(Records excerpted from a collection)
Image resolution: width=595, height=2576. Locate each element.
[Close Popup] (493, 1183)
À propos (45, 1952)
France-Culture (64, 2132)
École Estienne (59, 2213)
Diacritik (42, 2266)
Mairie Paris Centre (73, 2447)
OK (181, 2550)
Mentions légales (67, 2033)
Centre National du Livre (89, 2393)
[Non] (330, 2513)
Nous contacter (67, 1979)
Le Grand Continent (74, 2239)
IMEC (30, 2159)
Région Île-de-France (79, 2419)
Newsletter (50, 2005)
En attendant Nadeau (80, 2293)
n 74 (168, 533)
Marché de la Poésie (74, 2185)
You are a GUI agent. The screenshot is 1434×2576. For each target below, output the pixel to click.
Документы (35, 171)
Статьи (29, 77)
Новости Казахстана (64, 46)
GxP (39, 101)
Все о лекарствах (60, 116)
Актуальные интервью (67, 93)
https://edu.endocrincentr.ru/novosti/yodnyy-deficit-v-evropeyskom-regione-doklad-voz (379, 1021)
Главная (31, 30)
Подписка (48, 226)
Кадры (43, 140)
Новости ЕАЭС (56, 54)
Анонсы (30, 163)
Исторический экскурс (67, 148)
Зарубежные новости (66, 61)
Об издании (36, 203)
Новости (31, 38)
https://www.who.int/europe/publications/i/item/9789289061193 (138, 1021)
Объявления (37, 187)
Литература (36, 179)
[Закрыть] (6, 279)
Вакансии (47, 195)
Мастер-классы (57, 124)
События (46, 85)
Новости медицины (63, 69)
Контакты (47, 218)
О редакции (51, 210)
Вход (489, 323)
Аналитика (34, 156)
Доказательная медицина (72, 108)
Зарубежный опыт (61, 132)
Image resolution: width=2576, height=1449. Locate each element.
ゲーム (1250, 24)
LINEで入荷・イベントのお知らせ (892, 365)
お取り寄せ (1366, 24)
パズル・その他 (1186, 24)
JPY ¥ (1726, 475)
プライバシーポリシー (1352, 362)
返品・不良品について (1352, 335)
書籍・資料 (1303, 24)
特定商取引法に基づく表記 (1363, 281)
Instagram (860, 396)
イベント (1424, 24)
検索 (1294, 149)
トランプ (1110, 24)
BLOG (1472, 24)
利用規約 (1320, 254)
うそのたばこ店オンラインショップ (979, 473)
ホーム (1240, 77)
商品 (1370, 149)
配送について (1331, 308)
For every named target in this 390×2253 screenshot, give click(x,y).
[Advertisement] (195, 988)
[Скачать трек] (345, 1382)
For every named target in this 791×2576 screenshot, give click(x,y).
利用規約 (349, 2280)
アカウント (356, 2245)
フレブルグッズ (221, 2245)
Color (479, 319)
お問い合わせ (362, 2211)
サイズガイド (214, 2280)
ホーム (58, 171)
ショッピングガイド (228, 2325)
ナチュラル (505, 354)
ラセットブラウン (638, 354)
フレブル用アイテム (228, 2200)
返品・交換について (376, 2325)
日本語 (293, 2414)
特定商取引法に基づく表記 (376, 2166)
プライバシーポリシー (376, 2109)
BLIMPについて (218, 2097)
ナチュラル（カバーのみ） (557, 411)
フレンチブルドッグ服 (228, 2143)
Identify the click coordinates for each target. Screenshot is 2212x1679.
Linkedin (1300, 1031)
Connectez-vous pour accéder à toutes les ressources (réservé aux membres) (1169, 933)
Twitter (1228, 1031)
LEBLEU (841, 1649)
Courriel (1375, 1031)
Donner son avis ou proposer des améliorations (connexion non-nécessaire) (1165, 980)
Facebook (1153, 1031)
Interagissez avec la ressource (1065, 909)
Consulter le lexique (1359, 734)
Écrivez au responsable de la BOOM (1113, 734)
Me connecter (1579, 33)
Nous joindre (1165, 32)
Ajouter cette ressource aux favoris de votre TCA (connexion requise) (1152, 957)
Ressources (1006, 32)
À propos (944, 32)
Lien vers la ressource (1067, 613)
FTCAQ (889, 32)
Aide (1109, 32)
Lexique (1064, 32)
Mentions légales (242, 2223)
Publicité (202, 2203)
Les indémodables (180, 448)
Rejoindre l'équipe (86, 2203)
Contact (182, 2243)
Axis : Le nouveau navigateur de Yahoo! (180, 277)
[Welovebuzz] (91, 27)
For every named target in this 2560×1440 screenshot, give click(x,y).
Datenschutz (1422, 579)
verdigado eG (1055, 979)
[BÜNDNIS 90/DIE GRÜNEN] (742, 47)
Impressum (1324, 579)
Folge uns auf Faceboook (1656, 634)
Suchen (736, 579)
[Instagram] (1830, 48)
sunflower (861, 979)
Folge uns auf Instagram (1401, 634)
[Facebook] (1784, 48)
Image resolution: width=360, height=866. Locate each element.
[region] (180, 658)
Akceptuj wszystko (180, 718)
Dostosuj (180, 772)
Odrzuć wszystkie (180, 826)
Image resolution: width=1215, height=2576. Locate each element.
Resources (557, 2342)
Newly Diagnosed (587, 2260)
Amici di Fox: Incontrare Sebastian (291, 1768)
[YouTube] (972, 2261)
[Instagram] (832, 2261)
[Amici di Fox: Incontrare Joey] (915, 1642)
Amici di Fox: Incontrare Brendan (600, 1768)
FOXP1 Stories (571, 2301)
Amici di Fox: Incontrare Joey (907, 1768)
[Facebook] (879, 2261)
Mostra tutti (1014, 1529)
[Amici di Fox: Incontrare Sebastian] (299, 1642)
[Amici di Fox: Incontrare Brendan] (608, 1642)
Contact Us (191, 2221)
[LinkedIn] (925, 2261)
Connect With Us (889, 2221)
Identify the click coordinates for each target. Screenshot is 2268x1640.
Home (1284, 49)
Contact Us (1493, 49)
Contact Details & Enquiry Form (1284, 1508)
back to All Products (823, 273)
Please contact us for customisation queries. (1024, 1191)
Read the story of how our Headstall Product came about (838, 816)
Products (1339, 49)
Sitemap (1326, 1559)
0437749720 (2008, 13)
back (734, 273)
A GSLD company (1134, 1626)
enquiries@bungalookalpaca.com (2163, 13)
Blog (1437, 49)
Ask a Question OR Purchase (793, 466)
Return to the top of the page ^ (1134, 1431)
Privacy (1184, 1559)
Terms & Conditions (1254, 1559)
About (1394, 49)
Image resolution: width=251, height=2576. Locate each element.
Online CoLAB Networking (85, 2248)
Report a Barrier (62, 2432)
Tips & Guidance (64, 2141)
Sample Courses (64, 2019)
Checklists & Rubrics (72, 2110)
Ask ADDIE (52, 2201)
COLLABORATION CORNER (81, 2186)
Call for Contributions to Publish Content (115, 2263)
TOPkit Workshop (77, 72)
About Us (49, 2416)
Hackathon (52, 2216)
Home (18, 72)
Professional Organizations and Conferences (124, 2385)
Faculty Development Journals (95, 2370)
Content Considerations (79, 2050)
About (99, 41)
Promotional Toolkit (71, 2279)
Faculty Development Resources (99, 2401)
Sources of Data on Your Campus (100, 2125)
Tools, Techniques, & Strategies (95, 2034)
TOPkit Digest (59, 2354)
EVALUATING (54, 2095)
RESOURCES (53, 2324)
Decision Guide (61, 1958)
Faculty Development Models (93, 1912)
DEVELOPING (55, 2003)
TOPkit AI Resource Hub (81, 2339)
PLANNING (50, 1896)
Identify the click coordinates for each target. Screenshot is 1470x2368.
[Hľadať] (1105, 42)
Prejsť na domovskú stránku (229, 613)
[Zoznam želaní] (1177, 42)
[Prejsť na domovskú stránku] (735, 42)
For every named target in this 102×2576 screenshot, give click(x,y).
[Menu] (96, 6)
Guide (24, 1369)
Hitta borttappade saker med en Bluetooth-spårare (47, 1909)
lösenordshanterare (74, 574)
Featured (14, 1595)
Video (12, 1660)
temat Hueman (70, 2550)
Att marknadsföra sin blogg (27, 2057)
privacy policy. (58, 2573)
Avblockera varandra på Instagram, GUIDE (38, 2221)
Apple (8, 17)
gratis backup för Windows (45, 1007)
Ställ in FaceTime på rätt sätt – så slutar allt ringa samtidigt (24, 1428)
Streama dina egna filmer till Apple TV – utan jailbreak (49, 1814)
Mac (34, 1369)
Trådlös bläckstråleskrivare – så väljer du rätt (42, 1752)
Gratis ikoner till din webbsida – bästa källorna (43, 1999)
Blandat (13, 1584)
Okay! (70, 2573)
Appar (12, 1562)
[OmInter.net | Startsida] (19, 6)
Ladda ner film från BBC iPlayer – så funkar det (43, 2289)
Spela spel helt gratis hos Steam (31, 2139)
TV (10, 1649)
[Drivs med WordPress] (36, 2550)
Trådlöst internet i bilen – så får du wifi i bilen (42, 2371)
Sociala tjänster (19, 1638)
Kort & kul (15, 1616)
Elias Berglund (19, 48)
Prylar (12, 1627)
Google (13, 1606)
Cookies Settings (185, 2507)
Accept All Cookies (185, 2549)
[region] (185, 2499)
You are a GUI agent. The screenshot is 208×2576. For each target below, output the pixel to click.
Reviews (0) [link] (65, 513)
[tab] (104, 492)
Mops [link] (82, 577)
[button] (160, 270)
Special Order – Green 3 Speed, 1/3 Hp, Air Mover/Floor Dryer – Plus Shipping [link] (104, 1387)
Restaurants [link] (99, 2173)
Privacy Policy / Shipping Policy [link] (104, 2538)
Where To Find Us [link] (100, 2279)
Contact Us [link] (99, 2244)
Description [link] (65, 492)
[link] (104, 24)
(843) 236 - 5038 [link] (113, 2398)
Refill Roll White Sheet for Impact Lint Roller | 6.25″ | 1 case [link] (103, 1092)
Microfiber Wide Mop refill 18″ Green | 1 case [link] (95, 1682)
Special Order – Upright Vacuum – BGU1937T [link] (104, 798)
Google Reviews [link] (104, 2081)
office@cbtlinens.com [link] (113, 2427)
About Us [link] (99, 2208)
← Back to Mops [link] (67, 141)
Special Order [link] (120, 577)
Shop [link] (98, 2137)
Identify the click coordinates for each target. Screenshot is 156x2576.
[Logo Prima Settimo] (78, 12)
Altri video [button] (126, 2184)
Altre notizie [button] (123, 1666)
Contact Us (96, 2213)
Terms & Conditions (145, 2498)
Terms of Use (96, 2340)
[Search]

Work instruction:
Please print the records above exactly from their first line. End with the line containing "検索 (1294, 149)", and include it.

Response to this task:
Image resolution: width=595, height=2576. Locate each element.
[Close Popup] (493, 1183)
À propos (45, 1952)
France-Culture (64, 2132)
École Estienne (59, 2213)
Diacritik (42, 2266)
Mairie Paris Centre (73, 2447)
OK (181, 2550)
Mentions légales (67, 2033)
Centre National du Livre (89, 2393)
[Non] (330, 2513)
Nous contacter (67, 1979)
Le Grand Continent (74, 2239)
IMEC (30, 2159)
Région Île-de-France (79, 2419)
Newsletter (50, 2005)
En attendant Nadeau (80, 2293)
n 74 (168, 533)
Marché de la Poésie (74, 2185)
You are a GUI agent. The screenshot is 1434×2576. For each target below, output the pixel to click.
Документы (35, 171)
Статьи (29, 77)
Новости Казахстана (64, 46)
GxP (39, 101)
Все о лекарствах (60, 116)
Актуальные интервью (67, 93)
https://edu.endocrincentr.ru/novosti/yodnyy-deficit-v-evropeyskom-regione-doklad-voz (379, 1021)
Главная (31, 30)
Подписка (48, 226)
Кадры (43, 140)
Новости ЕАЭС (56, 54)
Анонсы (30, 163)
Исторический экскурс (67, 148)
Зарубежные новости (66, 61)
Об издании (36, 203)
Новости (31, 38)
https://www.who.int/europe/publications/i/item/9789289061193 (138, 1021)
Объявления (37, 187)
Литература (36, 179)
[Закрыть] (6, 279)
Вакансии (47, 195)
Мастер-классы (57, 124)
События (46, 85)
Новости медицины (63, 69)
Контакты (47, 218)
О редакции (51, 210)
Вход (489, 323)
Аналитика (34, 156)
Доказательная медицина (72, 108)
Зарубежный опыт (61, 132)
Image resolution: width=2576, height=1449. Locate each element.
ゲーム (1250, 24)
LINEで入荷・イベントのお知らせ (892, 365)
お取り寄せ (1366, 24)
パズル・その他 (1186, 24)
JPY ¥ (1726, 475)
プライバシーポリシー (1352, 362)
返品・不良品について (1352, 335)
書籍・資料 (1303, 24)
特定商取引法に基づく表記 (1363, 281)
Instagram (860, 396)
イベント (1424, 24)
検索 (1294, 149)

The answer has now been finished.